On August 2nd, 2022 the Padres made the biggest trade in baseball history. Then they made another, and another. They also played two games. The first game they won in blowout fashion notching the most hits in a game all season, dismantling their opponent. The second game was a gritty affair, tied going into the bottom of the 9th before a laser beam walk off homerun electrified the crowd and completed the double header sweep. Sometime during the night a private jet landed in San Diego carrying the best hitter in baseball ready to join a surging team on a stretch run with World Series ambitions. This was Padres Day 2022.

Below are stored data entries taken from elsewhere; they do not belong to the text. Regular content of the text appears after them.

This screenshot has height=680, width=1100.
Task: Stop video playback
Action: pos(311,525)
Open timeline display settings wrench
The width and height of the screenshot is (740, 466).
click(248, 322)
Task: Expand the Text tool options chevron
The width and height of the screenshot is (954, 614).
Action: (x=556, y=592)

Secret Knowledge and Bygone Eras
Large market teams ‘suffer’ publicly. The Cubs and Red Sox struggles were chronicled with endless ‘woe is me’ features, the baseball world fawning over these ‘unfortunate’ franchises even as limitless resources were poured into the efforts that virtually guaranteed an eventual World Series Championship, breaking the ‘curse’. The Padres' suffering is different. It is secret. Not secret due to the Padres withholding information, but due to the greater baseball world’s indifference to knowing. The darkest moments of the franchise lost to history but for Padres fans holding this special fund of knowledge:
Losing two of your top three pitchers a week before the playoffs,
The intrusive thought “when does the regression start?” with each new top prospect debut,
The special dread that comes with purchasing a favorite player’s jersey: “will he be a Padre for much longer?”
This is knowledge lost to a baseball world overcome with indifference.

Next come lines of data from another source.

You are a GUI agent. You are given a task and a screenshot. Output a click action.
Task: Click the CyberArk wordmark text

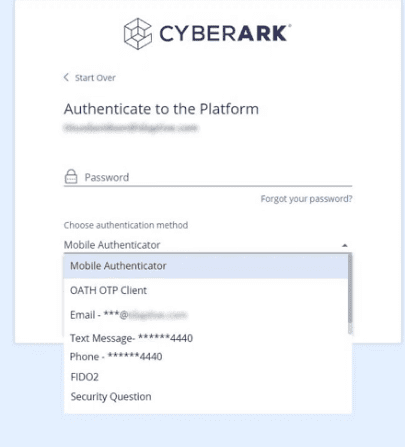(x=225, y=34)
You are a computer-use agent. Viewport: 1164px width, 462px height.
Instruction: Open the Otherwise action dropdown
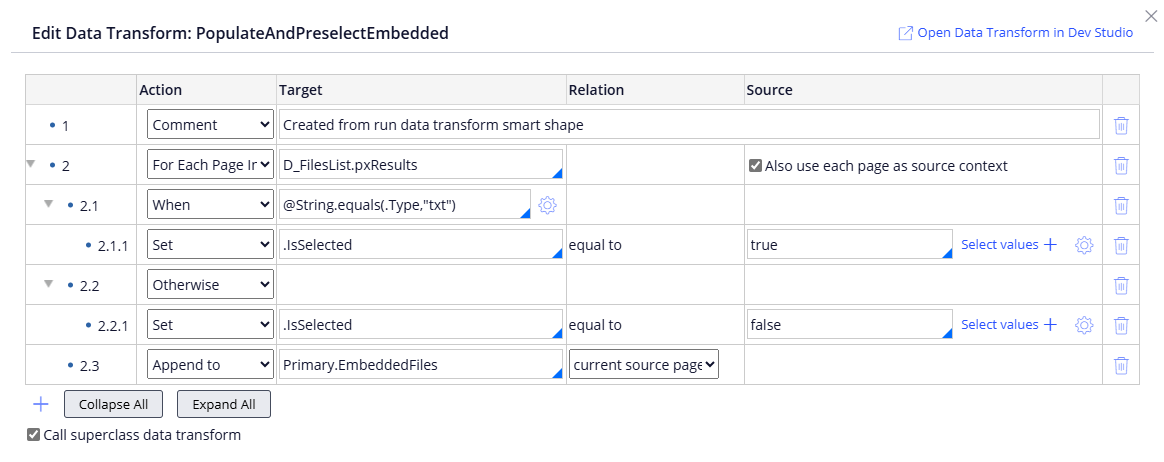click(x=210, y=285)
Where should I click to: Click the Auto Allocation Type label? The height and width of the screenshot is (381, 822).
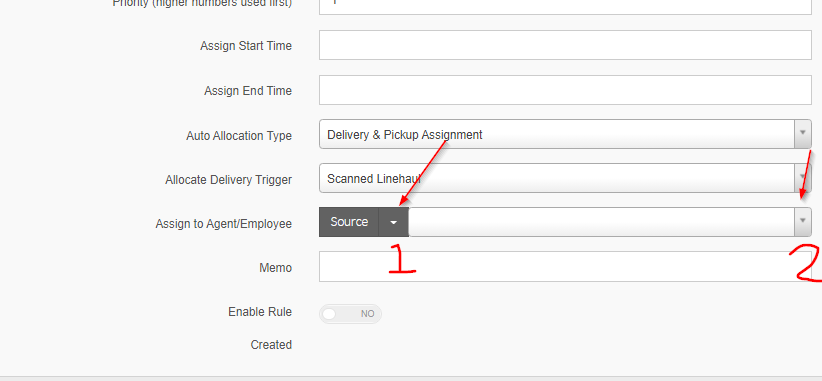239,136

But on Padres Day all any of the big networks could talk about was the Padres.
Something has changed
The Padres were previously an irrelevant franchise. They didn’t suffer any less than the Red Sox or Cubs, but the baseball world was indifferent to the Padres suffering because there was no hope, no sense that interest and attention would eventually be rewarded with the payoff of ‘breaking the curse’. That era is ending thanks to Peter Seidler and the introduction of hope to the equation.
A New Hope
The Padres traded for Juan Soto. Fernando Tatis is coming back. Eric Hosmer is replaced by Josh Bell. The sad departure of Luke Voit salved by the arrival of Brandon Drury. The foibles of Taylor Rogers replaced by Darth Hader.
This is the best Padres team since 1998. The Padres are solidly in the top 10 in pitching, offense, and defense. Teams this good have won World Series in the very recent past:
The Padres so far have put up a 0.41 Run Differential with a bottom half offense. They are now adding two offensive MVP candidates, and two borderline offensive all-stars. This is how the projected lineup after the trade deadline compares to the best offense in the National League:
You can split hairs about which of the two is more potent, but there should be agreement that the Padres now have a top tier offensive lineup, patching the biggest hole the team has faced all year.

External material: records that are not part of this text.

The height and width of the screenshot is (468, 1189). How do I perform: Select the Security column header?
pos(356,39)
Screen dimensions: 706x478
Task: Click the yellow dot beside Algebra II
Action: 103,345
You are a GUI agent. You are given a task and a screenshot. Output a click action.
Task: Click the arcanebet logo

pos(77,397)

This blog was started in part to lay out the case for trading for Juan Soto, and why this trade opportunity was so different than any that had faced the Padres, or any team, before. Also, hard hitting interviews and allegorical Padres fiction. But mostly to try to draw attention to how special the opportunity to trade for Juan Soto is. A.J. seems to have agreed, and the Padres are entering a new era. The letters worked. We’re over the moon.
Gone but not forgotten. But also not gone
We’re also sensitive to the fact that our favorite prospects are largely no longer Padres, and this has some fans reeling. We did manage to keep Merrill, Morejon, Campusano, Mears, and of course Lesko, but saying goodbye to Abrams, Gore, Wood, Hassell III, and Susana hurts. But as we argued, the future value of these prospects is not gone, it’s just been transferred to the Padres here and now. If you purchase a gold bar for $1000, you aren’t really out $1000, that value is retained in the gold bar. The value of our beloved prospects has been exchanged for the value of Soto and Bell. The WAR Abrams et al. would have accrued in 2025-2029 is going to start accruing the Padres now in the form of Soto and Bell, just when the Padres could use it most. If everything goes sideways, we can trade Soto a year from now and claim another team’s Abrams et al. The Soto trade was a must do deal for A.J., if for no other reason than that he can have his cake and eat it too. The Padres are World Series contenders, yet they still have an asset that can be traded for an entire farm system should that ever become the strategically correct move in the future.
It’s Time to Move On
Hosmer is gone. The prospects are gone. Soto is here. This team is much better than it was a week ago. It will be much better a week from now when Tatis returns. Whether that makes the Padres the best team in baseball is academic. The best team in baseball does not always win the World Series. Nothing is guaranteed. But to win you have to be a contender. These Padres are a World Series contender.